Data excerpts
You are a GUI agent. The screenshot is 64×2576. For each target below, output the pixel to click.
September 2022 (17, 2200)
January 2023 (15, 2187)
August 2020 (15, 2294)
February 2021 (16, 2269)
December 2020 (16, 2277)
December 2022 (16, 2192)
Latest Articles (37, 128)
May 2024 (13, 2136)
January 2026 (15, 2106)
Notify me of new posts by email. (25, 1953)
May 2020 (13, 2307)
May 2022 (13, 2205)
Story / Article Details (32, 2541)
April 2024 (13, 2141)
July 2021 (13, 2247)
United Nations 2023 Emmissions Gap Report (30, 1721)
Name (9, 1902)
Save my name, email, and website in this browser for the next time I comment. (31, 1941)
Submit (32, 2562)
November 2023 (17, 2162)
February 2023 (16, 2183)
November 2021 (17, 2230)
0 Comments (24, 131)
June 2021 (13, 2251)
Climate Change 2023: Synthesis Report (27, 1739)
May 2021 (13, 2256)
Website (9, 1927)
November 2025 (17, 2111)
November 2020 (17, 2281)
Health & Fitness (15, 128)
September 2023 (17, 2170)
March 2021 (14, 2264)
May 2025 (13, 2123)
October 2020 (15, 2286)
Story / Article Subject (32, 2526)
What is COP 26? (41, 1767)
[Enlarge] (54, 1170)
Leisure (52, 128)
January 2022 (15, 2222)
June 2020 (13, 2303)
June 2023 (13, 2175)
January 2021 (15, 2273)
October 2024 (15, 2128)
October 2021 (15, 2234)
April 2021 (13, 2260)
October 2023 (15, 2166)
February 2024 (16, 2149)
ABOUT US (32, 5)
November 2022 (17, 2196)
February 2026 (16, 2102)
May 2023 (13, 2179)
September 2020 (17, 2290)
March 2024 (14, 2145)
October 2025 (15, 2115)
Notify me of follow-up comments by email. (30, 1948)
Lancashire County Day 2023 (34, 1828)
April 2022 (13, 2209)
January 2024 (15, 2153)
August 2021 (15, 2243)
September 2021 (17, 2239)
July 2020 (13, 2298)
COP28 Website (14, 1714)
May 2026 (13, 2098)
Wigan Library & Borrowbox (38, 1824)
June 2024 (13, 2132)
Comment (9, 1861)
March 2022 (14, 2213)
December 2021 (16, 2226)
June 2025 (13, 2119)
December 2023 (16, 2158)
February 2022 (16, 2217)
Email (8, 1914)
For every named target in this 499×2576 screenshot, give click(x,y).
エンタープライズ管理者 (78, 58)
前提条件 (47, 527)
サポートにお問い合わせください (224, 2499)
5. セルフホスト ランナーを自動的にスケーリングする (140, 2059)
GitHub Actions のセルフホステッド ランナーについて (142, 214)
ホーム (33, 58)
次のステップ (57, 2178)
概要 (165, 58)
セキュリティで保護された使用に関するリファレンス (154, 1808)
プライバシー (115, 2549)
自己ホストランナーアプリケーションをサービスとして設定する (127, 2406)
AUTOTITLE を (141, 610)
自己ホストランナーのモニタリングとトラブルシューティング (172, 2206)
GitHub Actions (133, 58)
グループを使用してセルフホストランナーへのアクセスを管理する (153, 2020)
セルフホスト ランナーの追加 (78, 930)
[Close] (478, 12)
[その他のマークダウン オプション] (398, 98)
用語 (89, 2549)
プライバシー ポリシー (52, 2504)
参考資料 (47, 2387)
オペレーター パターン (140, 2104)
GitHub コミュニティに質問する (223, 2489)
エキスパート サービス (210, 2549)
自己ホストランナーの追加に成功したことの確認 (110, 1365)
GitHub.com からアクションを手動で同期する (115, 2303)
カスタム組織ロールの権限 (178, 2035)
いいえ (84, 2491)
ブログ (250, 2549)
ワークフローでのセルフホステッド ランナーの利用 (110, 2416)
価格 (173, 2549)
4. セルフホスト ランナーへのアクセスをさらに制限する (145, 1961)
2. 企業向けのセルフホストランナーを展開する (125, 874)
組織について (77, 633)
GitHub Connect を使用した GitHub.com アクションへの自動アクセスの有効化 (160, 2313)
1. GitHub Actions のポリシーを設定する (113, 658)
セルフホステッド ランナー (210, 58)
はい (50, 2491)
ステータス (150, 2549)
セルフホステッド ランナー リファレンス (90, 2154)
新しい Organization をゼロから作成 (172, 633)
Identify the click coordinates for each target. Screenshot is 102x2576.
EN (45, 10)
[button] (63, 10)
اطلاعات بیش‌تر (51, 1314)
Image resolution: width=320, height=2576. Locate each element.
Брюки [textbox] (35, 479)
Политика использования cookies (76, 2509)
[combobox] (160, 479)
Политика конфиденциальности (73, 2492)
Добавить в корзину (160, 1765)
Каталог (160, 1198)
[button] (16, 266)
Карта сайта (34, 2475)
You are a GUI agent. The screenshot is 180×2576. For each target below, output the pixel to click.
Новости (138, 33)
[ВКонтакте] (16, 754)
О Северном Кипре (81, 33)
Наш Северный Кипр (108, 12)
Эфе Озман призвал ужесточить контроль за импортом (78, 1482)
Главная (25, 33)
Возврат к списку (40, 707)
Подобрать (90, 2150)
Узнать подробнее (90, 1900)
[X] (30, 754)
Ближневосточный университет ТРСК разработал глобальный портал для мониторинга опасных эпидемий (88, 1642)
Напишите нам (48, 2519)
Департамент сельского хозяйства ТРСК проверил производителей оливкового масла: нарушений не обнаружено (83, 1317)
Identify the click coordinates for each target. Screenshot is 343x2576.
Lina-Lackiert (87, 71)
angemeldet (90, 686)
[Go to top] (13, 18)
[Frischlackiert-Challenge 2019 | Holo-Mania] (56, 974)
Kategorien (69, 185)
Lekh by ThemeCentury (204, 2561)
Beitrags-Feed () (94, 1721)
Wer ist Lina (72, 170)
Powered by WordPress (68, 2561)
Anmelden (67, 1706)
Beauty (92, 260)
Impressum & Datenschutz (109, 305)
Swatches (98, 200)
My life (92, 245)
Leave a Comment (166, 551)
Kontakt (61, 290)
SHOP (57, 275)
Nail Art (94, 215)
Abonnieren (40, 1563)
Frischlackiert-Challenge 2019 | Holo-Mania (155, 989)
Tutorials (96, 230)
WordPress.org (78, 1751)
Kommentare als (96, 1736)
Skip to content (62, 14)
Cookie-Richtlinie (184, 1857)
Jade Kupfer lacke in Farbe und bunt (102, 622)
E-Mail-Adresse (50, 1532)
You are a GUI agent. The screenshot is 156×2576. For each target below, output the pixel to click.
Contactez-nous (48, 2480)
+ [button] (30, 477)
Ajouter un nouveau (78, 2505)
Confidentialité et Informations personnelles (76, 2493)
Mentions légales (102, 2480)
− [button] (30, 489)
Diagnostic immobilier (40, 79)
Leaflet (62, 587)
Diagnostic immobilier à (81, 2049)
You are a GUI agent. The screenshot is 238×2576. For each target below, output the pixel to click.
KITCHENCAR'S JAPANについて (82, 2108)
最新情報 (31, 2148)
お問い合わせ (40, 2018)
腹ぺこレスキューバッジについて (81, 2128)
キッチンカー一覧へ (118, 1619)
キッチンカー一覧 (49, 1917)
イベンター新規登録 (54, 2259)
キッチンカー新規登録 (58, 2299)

## ASSIGNMENT
Copy the data exactly as it was presented.

## PROBLEM SOLUTION
You are a GUI agent. The screenshot is 64×2576. For each target below, output the pixel to click.
September 2022 (17, 2200)
January 2023 (15, 2187)
August 2020 (15, 2294)
February 2021 (16, 2269)
December 2020 (16, 2277)
December 2022 (16, 2192)
Latest Articles (37, 128)
May 2024 (13, 2136)
January 2026 (15, 2106)
Notify me of new posts by email. (25, 1953)
May 2020 (13, 2307)
May 2022 (13, 2205)
Story / Article Details (32, 2541)
April 2024 (13, 2141)
July 2021 (13, 2247)
United Nations 2023 Emmissions Gap Report (30, 1721)
Name (9, 1902)
Save my name, email, and website in this browser for the next time I comment. (31, 1941)
Submit (32, 2562)
November 2023 (17, 2162)
February 2023 (16, 2183)
November 2021 (17, 2230)
0 Comments (24, 131)
June 2021 (13, 2251)
Climate Change 2023: Synthesis Report (27, 1739)
May 2021 (13, 2256)
Website (9, 1927)
November 2025 (17, 2111)
November 2020 (17, 2281)
Health & Fitness (15, 128)
September 2023 (17, 2170)
March 2021 (14, 2264)
May 2025 (13, 2123)
October 2020 (15, 2286)
Story / Article Subject (32, 2526)
What is COP 26? (41, 1767)
[Enlarge] (54, 1170)
Leisure (52, 128)
January 2022 (15, 2222)
June 2020 (13, 2303)
June 2023 (13, 2175)
January 2021 (15, 2273)
October 2024 (15, 2128)
October 2021 (15, 2234)
April 2021 (13, 2260)
October 2023 (15, 2166)
February 2024 (16, 2149)
ABOUT US (32, 5)
November 2022 (17, 2196)
February 2026 (16, 2102)
May 2023 (13, 2179)
September 2020 (17, 2290)
March 2024 (14, 2145)
October 2025 (15, 2115)
Notify me of follow-up comments by email. (30, 1948)
Lancashire County Day 2023 (34, 1828)
April 2022 (13, 2209)
January 2024 (15, 2153)
August 2021 (15, 2243)
September 2021 (17, 2239)
July 2020 (13, 2298)
COP28 Website (14, 1714)
May 2026 (13, 2098)
Wigan Library & Borrowbox (38, 1824)
June 2024 (13, 2132)
Comment (9, 1861)
March 2022 (14, 2213)
December 2021 (16, 2226)
June 2025 (13, 2119)
December 2023 (16, 2158)
February 2022 (16, 2217)
Email (8, 1914)
For every named target in this 499×2576 screenshot, give click(x,y).
エンタープライズ管理者 (78, 58)
前提条件 (47, 527)
サポートにお問い合わせください (224, 2499)
5. セルフホスト ランナーを自動的にスケーリングする (140, 2059)
GitHub Actions のセルフホステッド ランナーについて (142, 214)
ホーム (33, 58)
次のステップ (57, 2178)
概要 (165, 58)
セキュリティで保護された使用に関するリファレンス (154, 1808)
プライバシー (115, 2549)
自己ホストランナーアプリケーションをサービスとして設定する (127, 2406)
AUTOTITLE を (141, 610)
自己ホストランナーのモニタリングとトラブルシューティング (172, 2206)
GitHub Actions (133, 58)
グループを使用してセルフホストランナーへのアクセスを管理する (153, 2020)
セルフホスト ランナーの追加 (78, 930)
[Close] (478, 12)
[その他のマークダウン オプション] (398, 98)
用語 (89, 2549)
プライバシー ポリシー (52, 2504)
参考資料 (47, 2387)
オペレーター パターン (140, 2104)
GitHub コミュニティに質問する (223, 2489)
エキスパート サービス (210, 2549)
自己ホストランナーの追加に成功したことの確認 (110, 1365)
GitHub.com からアクションを手動で同期する (115, 2303)
カスタム組織ロールの権限 (178, 2035)
いいえ (84, 2491)
ブログ (250, 2549)
ワークフローでのセルフホステッド ランナーの利用 (110, 2416)
価格 (173, 2549)
4. セルフホスト ランナーへのアクセスをさらに制限する (145, 1961)
2. 企業向けのセルフホストランナーを展開する (125, 874)
組織について (77, 633)
GitHub Connect を使用した GitHub.com アクションへの自動アクセスの有効化 (160, 2313)
1. GitHub Actions のポリシーを設定する (113, 658)
セルフホステッド ランナー (210, 58)
はい (50, 2491)
ステータス (150, 2549)
セルフホステッド ランナー リファレンス (90, 2154)
新しい Organization をゼロから作成 (172, 633)
Identify the click coordinates for each target. Screenshot is 102x2576.
EN (45, 10)
[button] (63, 10)
اطلاعات بیش‌تر (51, 1314)
Image resolution: width=320, height=2576. Locate each element.
Брюки [textbox] (35, 479)
Политика использования cookies (76, 2509)
[combobox] (160, 479)
Политика конфиденциальности (73, 2492)
Добавить в корзину (160, 1765)
Каталог (160, 1198)
[button] (16, 266)
Карта сайта (34, 2475)
You are a GUI agent. The screenshot is 180×2576. For each target below, output the pixel to click.
Новости (138, 33)
[ВКонтакте] (16, 754)
О Северном Кипре (81, 33)
Наш Северный Кипр (108, 12)
Эфе Озман призвал ужесточить контроль за импортом (78, 1482)
Главная (25, 33)
Возврат к списку (40, 707)
Подобрать (90, 2150)
Узнать подробнее (90, 1900)
[X] (30, 754)
Ближневосточный университет ТРСК разработал глобальный портал для мониторинга опасных эпидемий (88, 1642)
Напишите нам (48, 2519)
Департамент сельского хозяйства ТРСК проверил производителей оливкового масла: нарушений не обнаружено (83, 1317)
Identify the click coordinates for each target. Screenshot is 343x2576.
Lina-Lackiert (87, 71)
angemeldet (90, 686)
[Go to top] (13, 18)
[Frischlackiert-Challenge 2019 | Holo-Mania] (56, 974)
Kategorien (69, 185)
Lekh by ThemeCentury (204, 2561)
Beitrags-Feed () (94, 1721)
Wer ist Lina (72, 170)
Powered by WordPress (68, 2561)
Anmelden (67, 1706)
Beauty (92, 260)
Impressum & Datenschutz (109, 305)
Swatches (98, 200)
My life (92, 245)
Leave a Comment (166, 551)
Kontakt (61, 290)
SHOP (57, 275)
Nail Art (94, 215)
Abonnieren (40, 1563)
Frischlackiert-Challenge 2019 | Holo-Mania (155, 989)
Tutorials (96, 230)
WordPress.org (78, 1751)
Kommentare als (96, 1736)
Skip to content (62, 14)
Cookie-Richtlinie (184, 1857)
Jade Kupfer lacke in Farbe und bunt (102, 622)
E-Mail-Adresse (50, 1532)
You are a GUI agent. The screenshot is 156×2576. For each target below, output the pixel to click.
Contactez-nous (48, 2480)
+ [button] (30, 477)
Ajouter un nouveau (78, 2505)
Confidentialité et Informations personnelles (76, 2493)
Mentions légales (102, 2480)
− [button] (30, 489)
Diagnostic immobilier (40, 79)
Leaflet (62, 587)
Diagnostic immobilier à (81, 2049)
You are a GUI agent. The screenshot is 238×2576. For each target below, output the pixel to click.
KITCHENCAR'S JAPANについて (82, 2108)
最新情報 (31, 2148)
お問い合わせ (40, 2018)
腹ぺこレスキューバッジについて (81, 2128)
キッチンカー一覧へ (118, 1619)
キッチンカー一覧 (49, 1917)
イベンター新規登録 (54, 2259)
キッチンカー新規登録 (58, 2299)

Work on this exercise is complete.